Geraldo Hasse
A Procuradoria Geral do Estado (PGE) tem até o dia 5 de junho para recorrer da sentença em segundo grau da 21ª Câmara Cível do Tribunal de Justiça, que mandou a Ford Brasil devolver ao governo estadual R$ 22,7 milhões (a corrigir monetariamente desde março de 1999). O valor é a indenização da empresa aos cofres públicos por não ter construído em Guaíba uma fábrica de automóveis para a qual recebera adiantamentos e obras de infraestrutura.

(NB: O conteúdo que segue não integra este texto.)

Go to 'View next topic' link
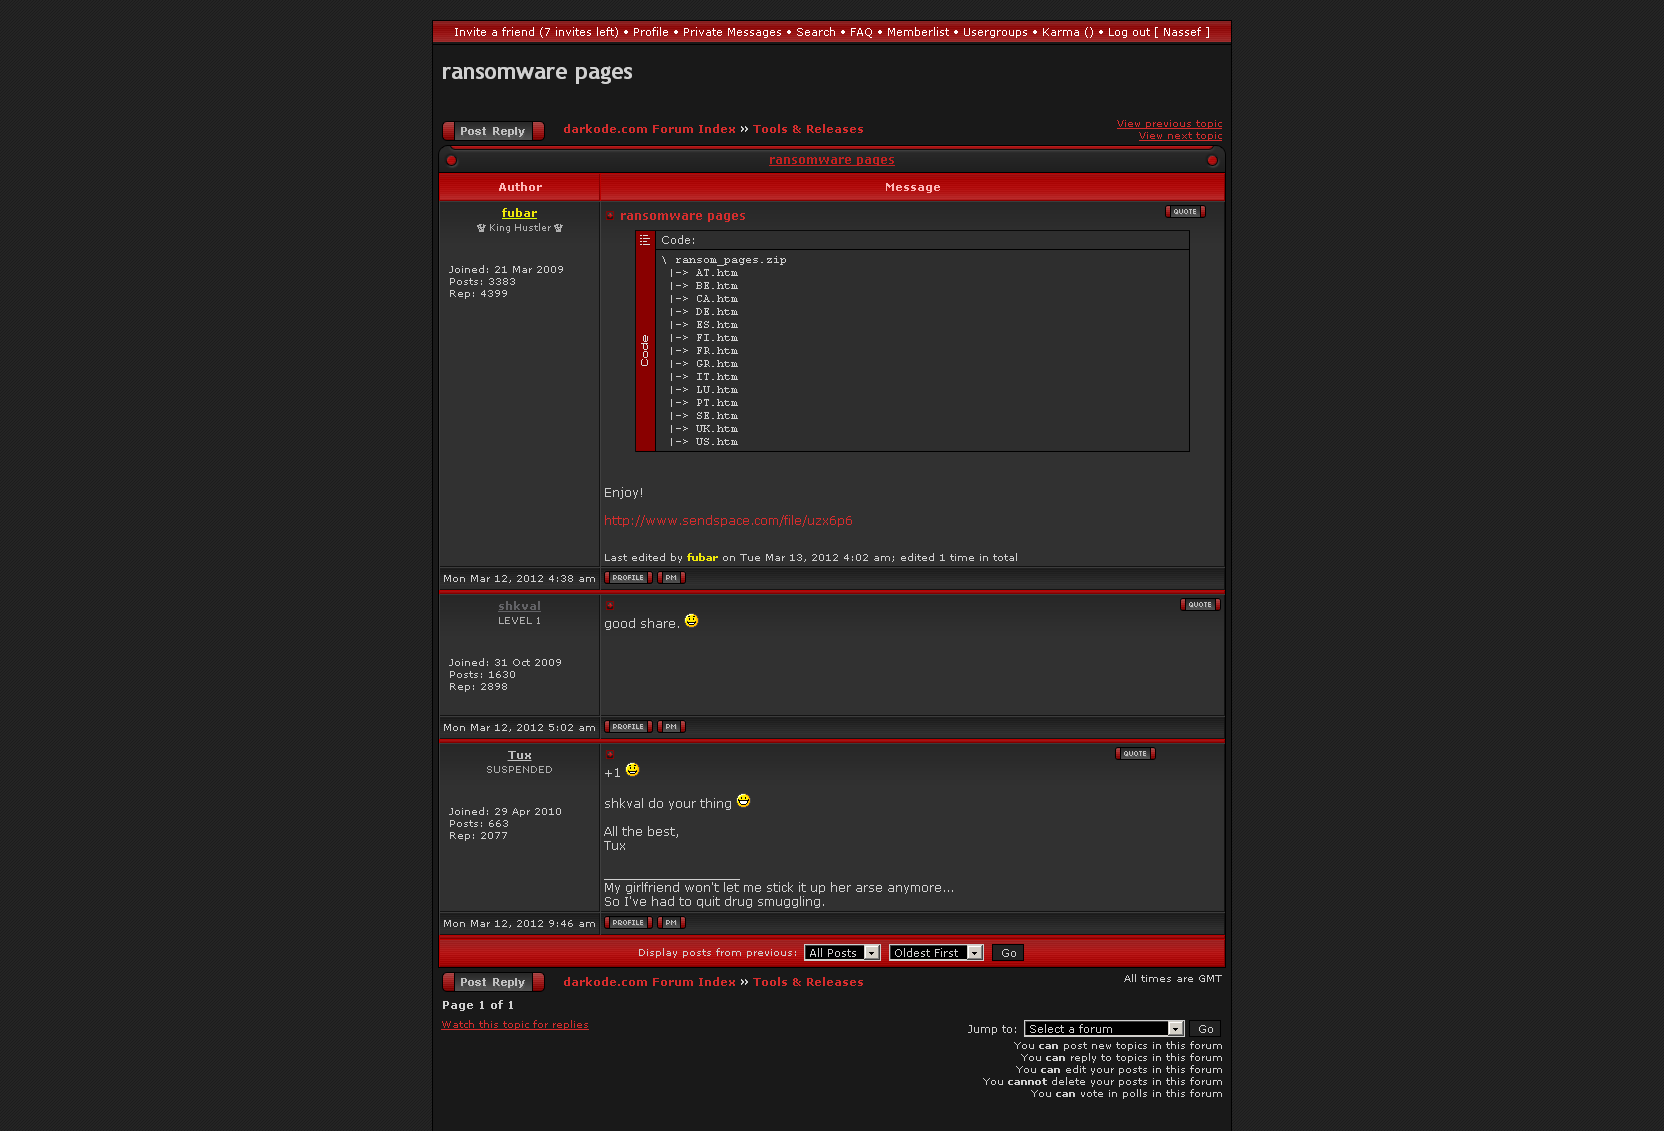This screenshot has width=1664, height=1131. pyautogui.click(x=1180, y=136)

Baseados no relatório de 123 páginas do desembargador Marcelo Bandeira Pereira, os desembargadores Arminio José Abreu Lima da Rosa e Almir Porto da Rocha Filho concluíram, na segunda quinzena de março passado, que a montadora não comprovou ter utilizado parte da primeira parcela de R$ 42 milhões do financiamento recebido do Banrisul a mando do ex-governador Antonio Britto (1995-1998).
A empresa cancelou o projeto gaúcho depois de receber vantagens muito maiores do governo da Bahia. A fábrica foi construída em Camaçari.

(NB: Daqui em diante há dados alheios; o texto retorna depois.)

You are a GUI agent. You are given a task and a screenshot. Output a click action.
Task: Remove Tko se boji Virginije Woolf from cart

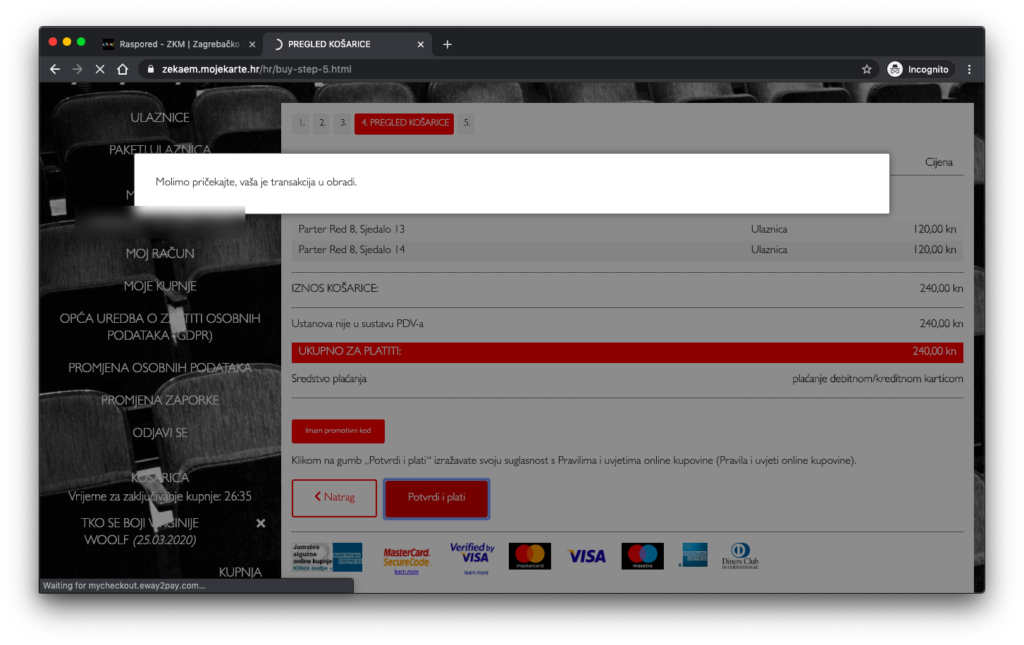tap(261, 523)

Autora da ação apresentada em fevereiro de 2000, a PGE é obrigada funcionalmente a esgotar todos os recursos em benefício do Estado. Tende, portanto, a recorrer, o que pode prolongar por mais alguns anos o processo iniciado em fevereiro de 2000 no governo de Olívio Dutra (1999-2002).
Numa sentença em primeiro grau ditada em maio de 2013, a juíza federal Lilian Cristiane Siman, da 5ª Vara da Fazenda Pública de Porto Alegre, havia condenado a montadora a ressarcir o Estado em R$ 167 milhões (corrigíveis). A Ford recorreu, e consta que ficou satisfeita com a reforma da sentença.

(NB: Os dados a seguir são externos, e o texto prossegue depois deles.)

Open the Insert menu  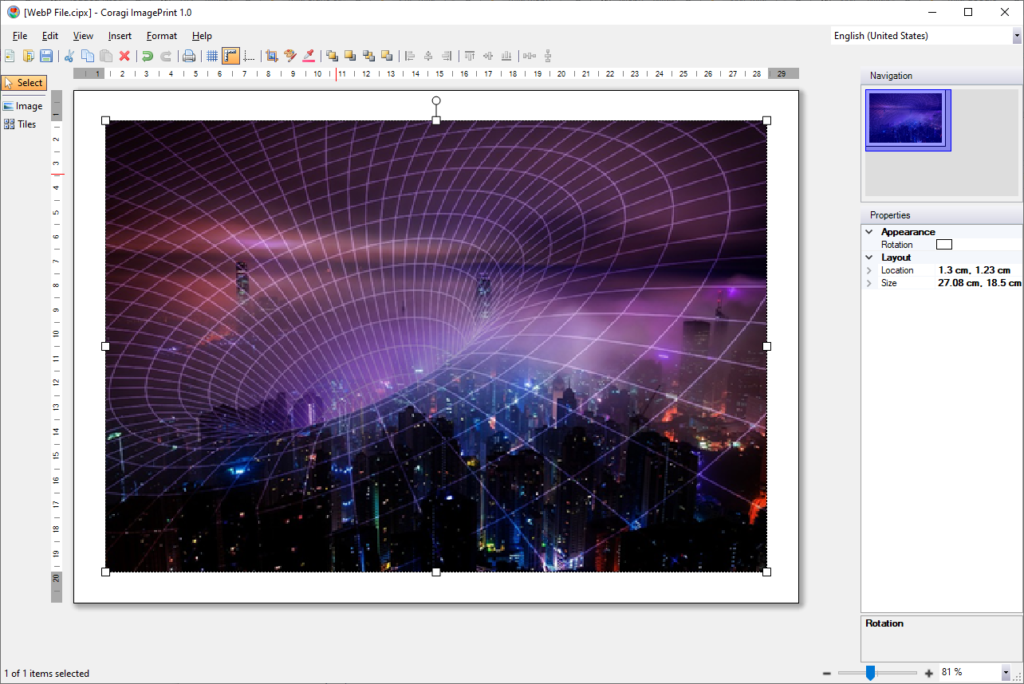pos(120,36)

A despeito da obrigação da PGE de recorrer, paira no ar a hipótese de um armistício geral desde que o governador José Ivo Sartori recebeu o diretor da Ford, Roberto Goufarb, que foi ao Palácio Piratini anunciar a instalação “sem incentivos fiscais” de um centro de distribuição de peças da empresa em Gravataí.
Todo informatizado, o centro sulino de distribuição emprega 30 técnicos e deve movimentar R$ 48 milhões por ano, gerando para o Estado cerca de R$ 8 milhões anuais em ICMS.